[Dataset entries]
::::::::

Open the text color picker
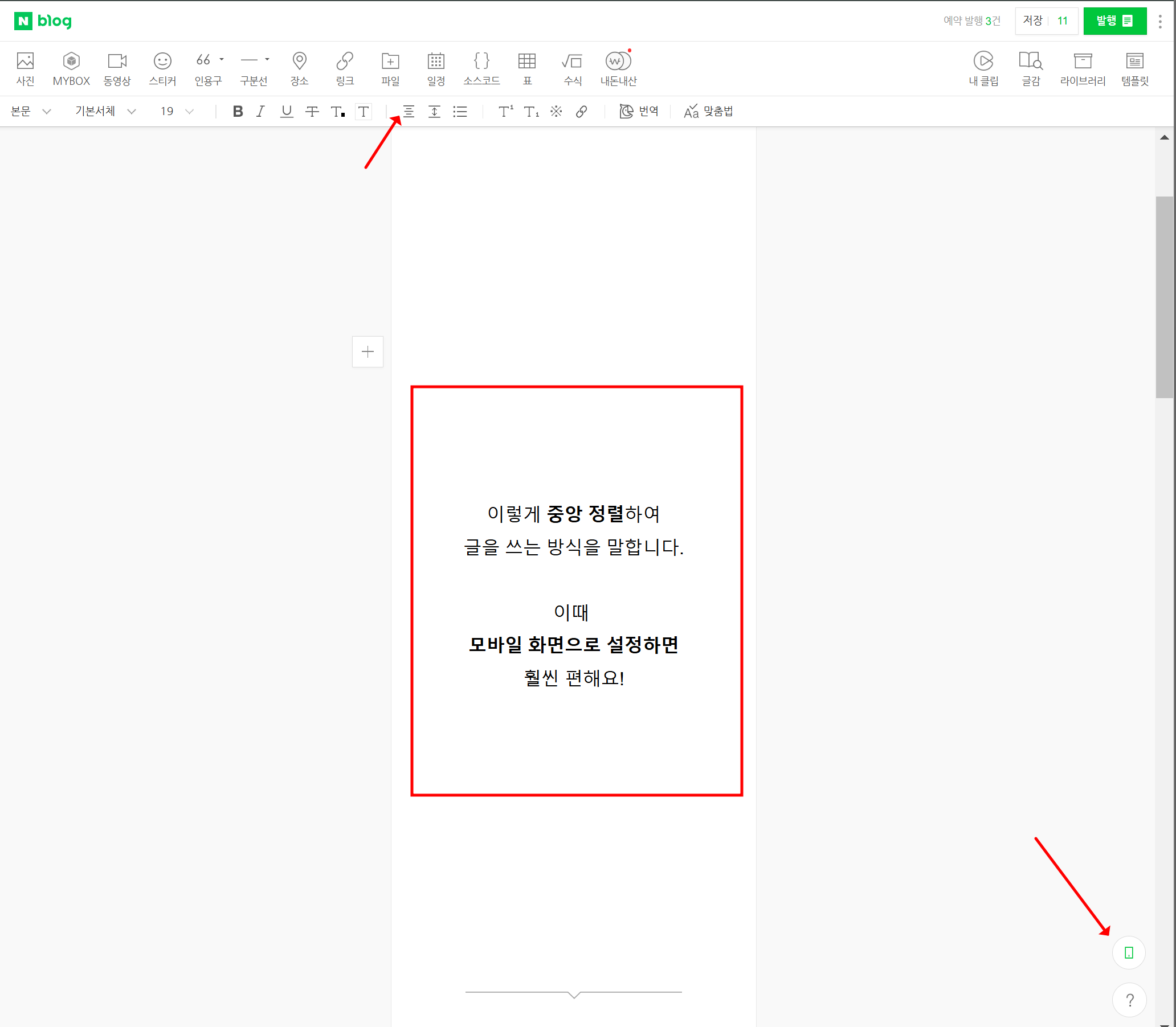Viewport: 1176px width, 1027px height. tap(338, 112)
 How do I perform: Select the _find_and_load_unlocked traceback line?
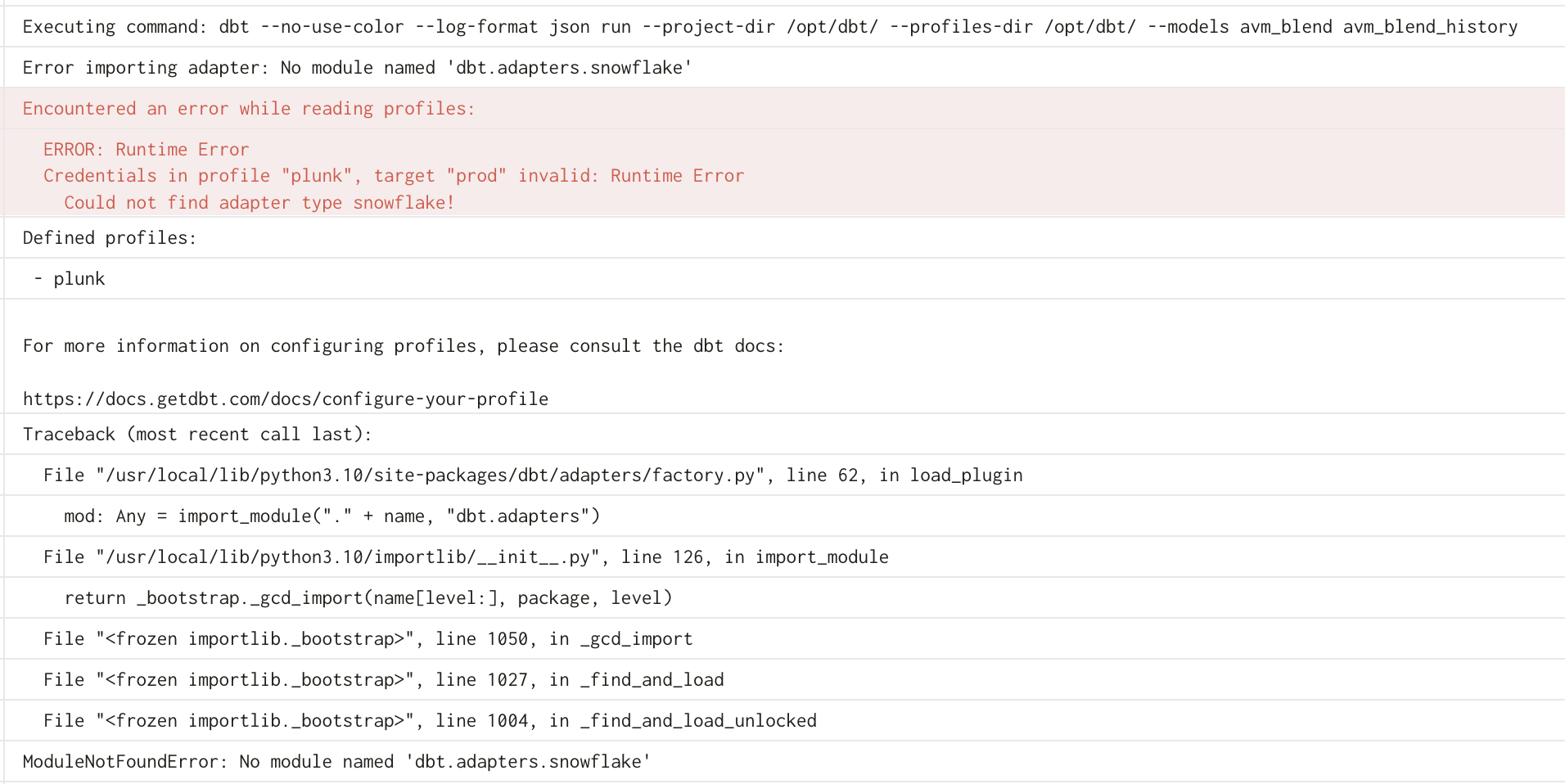click(x=430, y=720)
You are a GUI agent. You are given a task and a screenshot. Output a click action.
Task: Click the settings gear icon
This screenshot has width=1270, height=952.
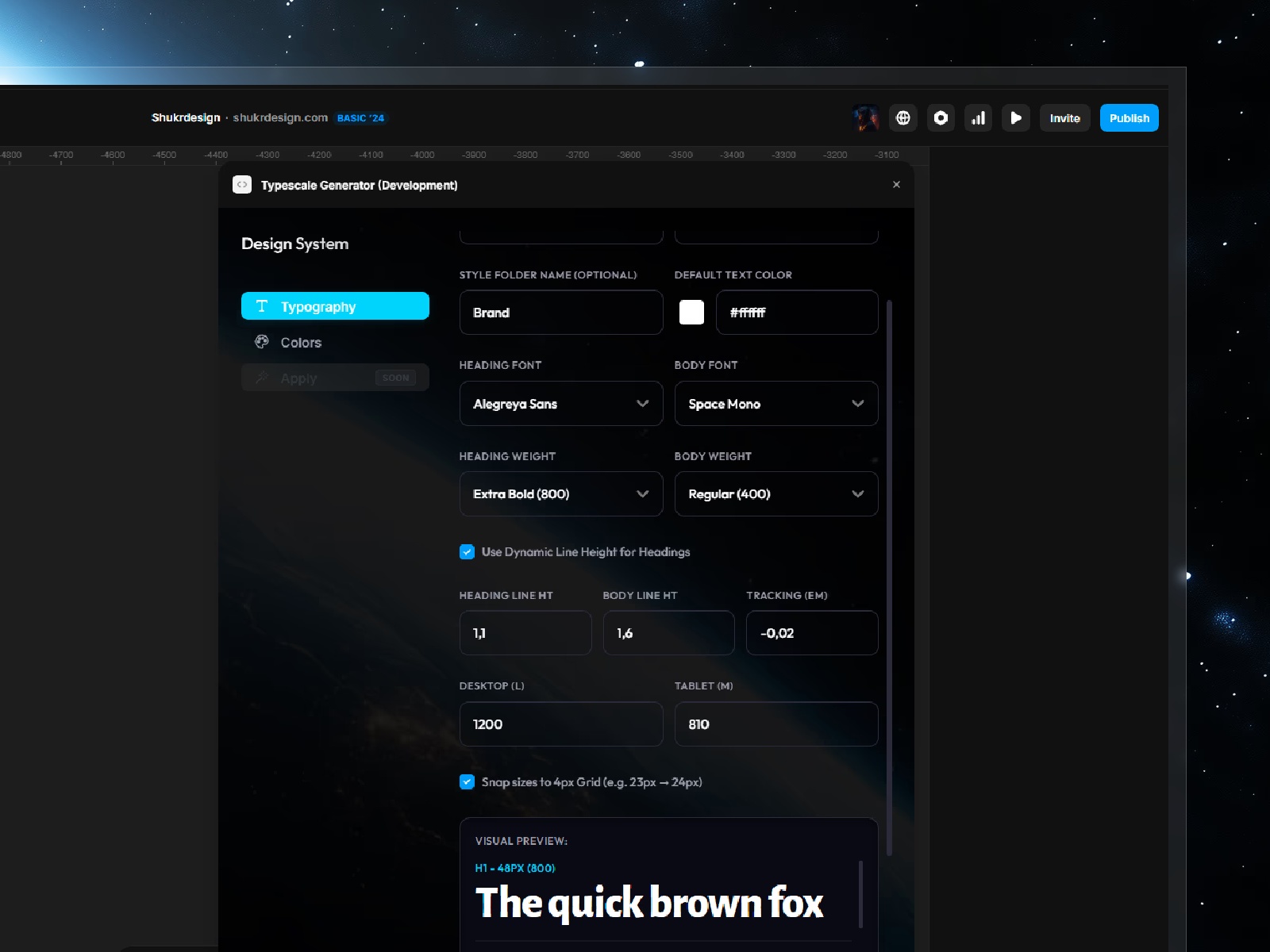[x=940, y=117]
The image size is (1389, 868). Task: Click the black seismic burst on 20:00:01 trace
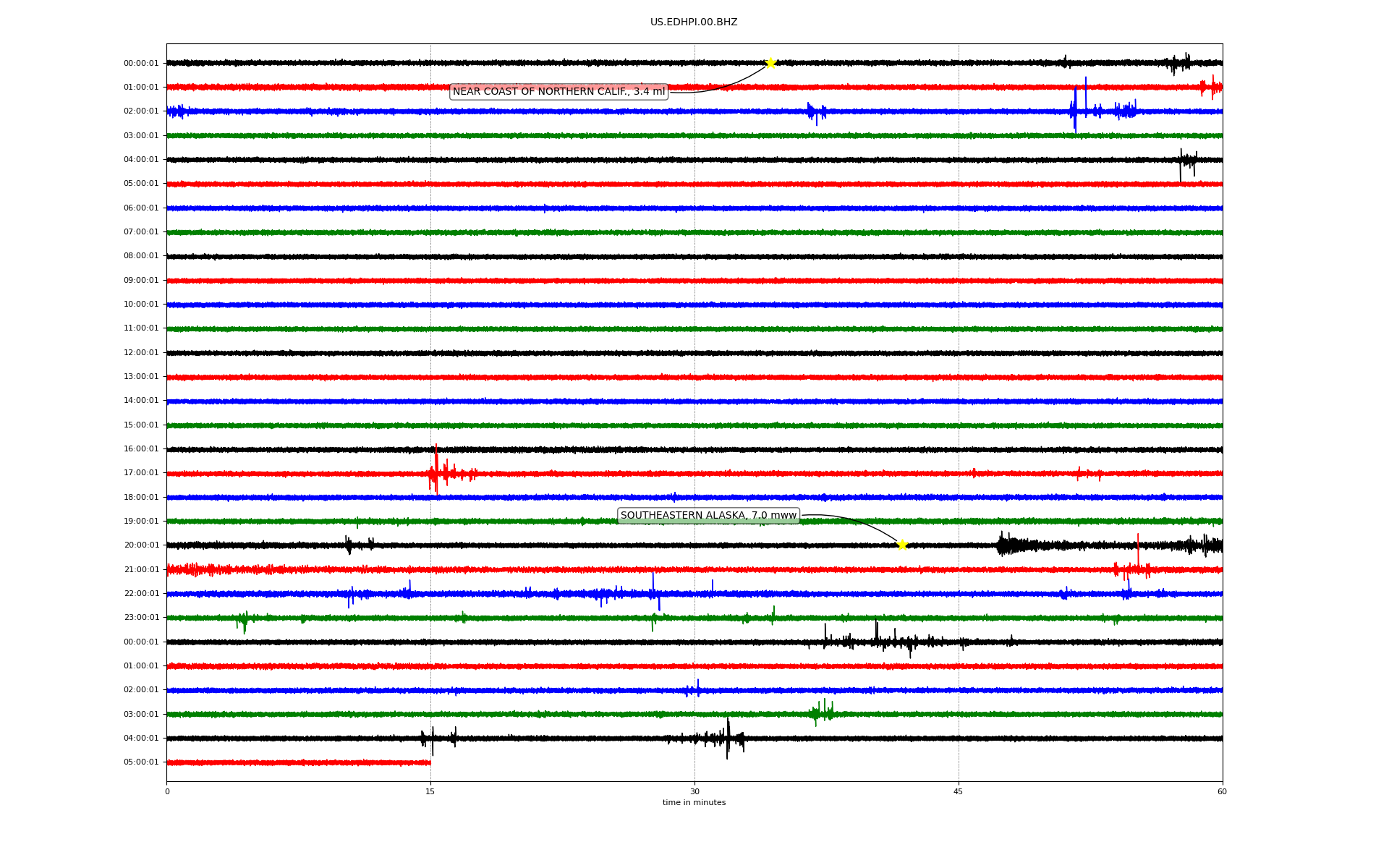click(x=1007, y=545)
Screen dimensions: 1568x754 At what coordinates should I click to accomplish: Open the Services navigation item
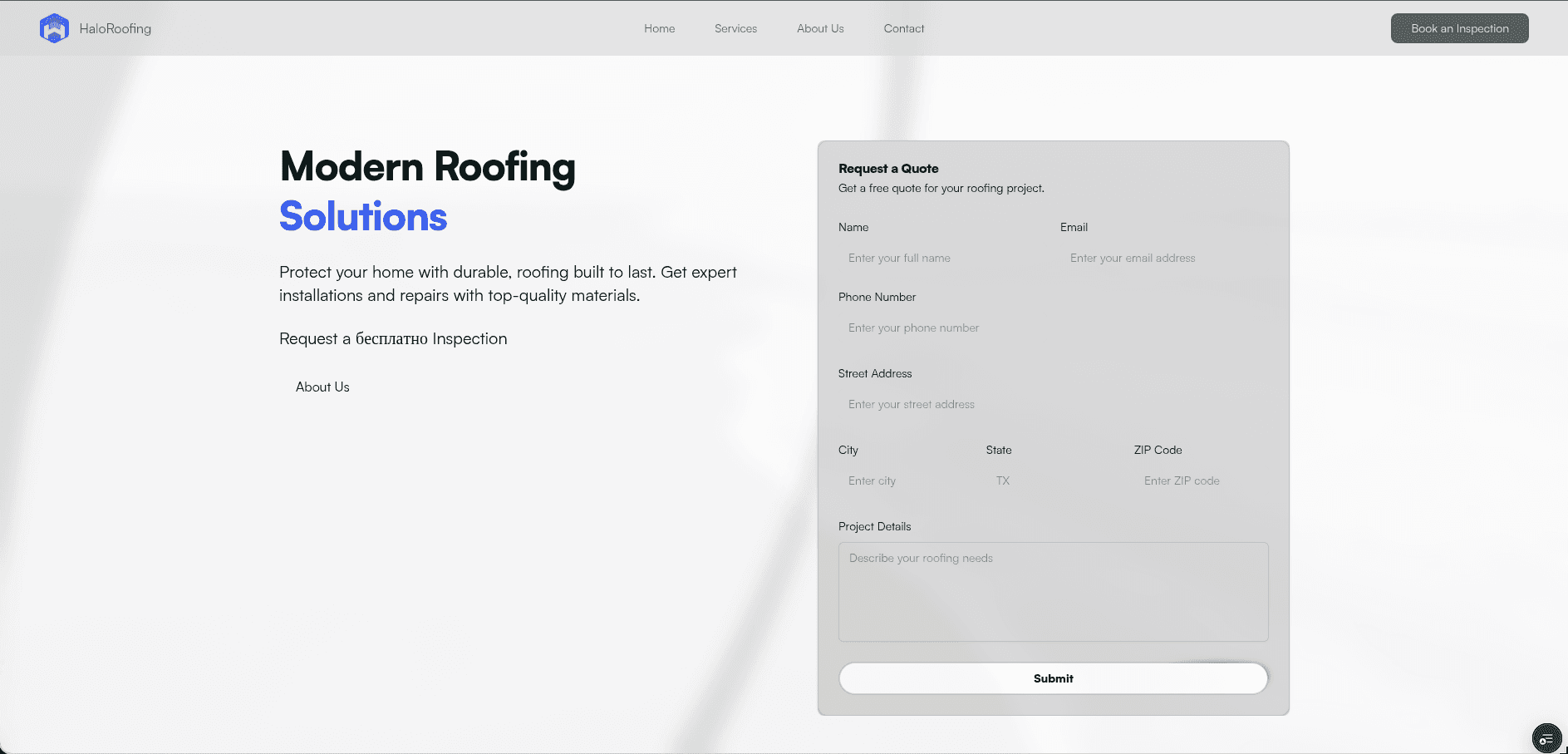[735, 28]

::::::::

Each line above should be written out again exactly, and no picture should appear in the copy.

Open the text color picker
Viewport: 1176px width, 1027px height. tap(338, 112)
 How do I perform: Select the _find_and_load_unlocked traceback line?
click(x=430, y=720)
You are a GUI agent. You are given a task and a screenshot. Output a click action.
Task: Click the settings gear icon
This screenshot has width=1270, height=952.
[x=940, y=117]
The image size is (1389, 868). Task: Click the black seismic burst on 20:00:01 trace
click(x=1007, y=545)
Screen dimensions: 1568x754 At what coordinates should I click to accomplish: Open the Services navigation item
[735, 28]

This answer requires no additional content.